A film that has much in common with Hud - Brandon de Wilde hero worshipping a no good womaniser pants man played by an Actors Studio superstar (Warren Beatty here instead of Paul Newman), a woman who's been around but is still attracted to the lout (Eva Marie Saint instead of Patricia Neal), small town setting (mid west as opposed to Texas), director who came up via TV (John Frankenheimer rather than Martin Ritt), black and white photography, gruff paterfamilias (Karl Malden rather than Melvyn Douglas).

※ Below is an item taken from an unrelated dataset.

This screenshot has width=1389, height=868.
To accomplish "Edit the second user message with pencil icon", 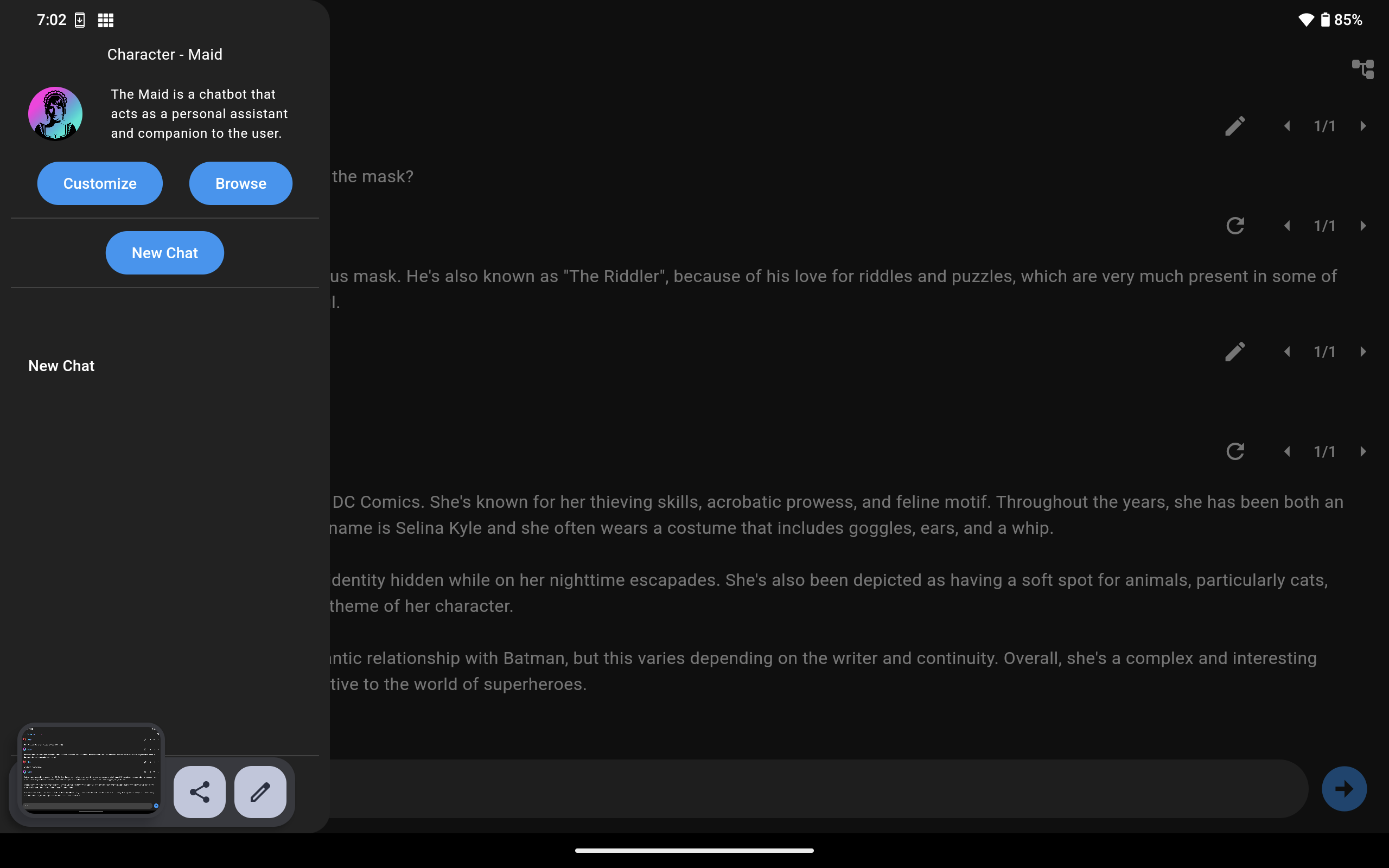I will click(1234, 352).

There are key differences. This was mostly shot in studio not location so doesn't have Hud's excellent sense of place, which it needs (it was Frankenheimer's one big regret for making the movie and he was right). There's a mother here, Angela Lansbury. It also feels more, well, gay, as written by William Inge, with everyone panting heavily over Beatty - not one but two middle aged women meet him and go off with him after a few minutes, and so does Eva Marie Saint. Does that actually happen in the straight world? Maybe it does. There's also the domineering mother, a weak drunk father, a beautiful young boy.
Warren Beatty is very charismatic and pretty. He didn't often play such cads - helpless man children were more his stock in trade. Maybe he should've played more cads.
Brandon de Wilde is bland. He was in a lot of good movies for a bland actor - I think the eyes were useful.
The film doesn't really get going until Beatty arrives and it's one hour in. The story is simple - basically he knocks up Saint and flips out, she flips out and crashes and that's it. The film doesn't quite nail de Wilde's love for Beatty of fix its point of view.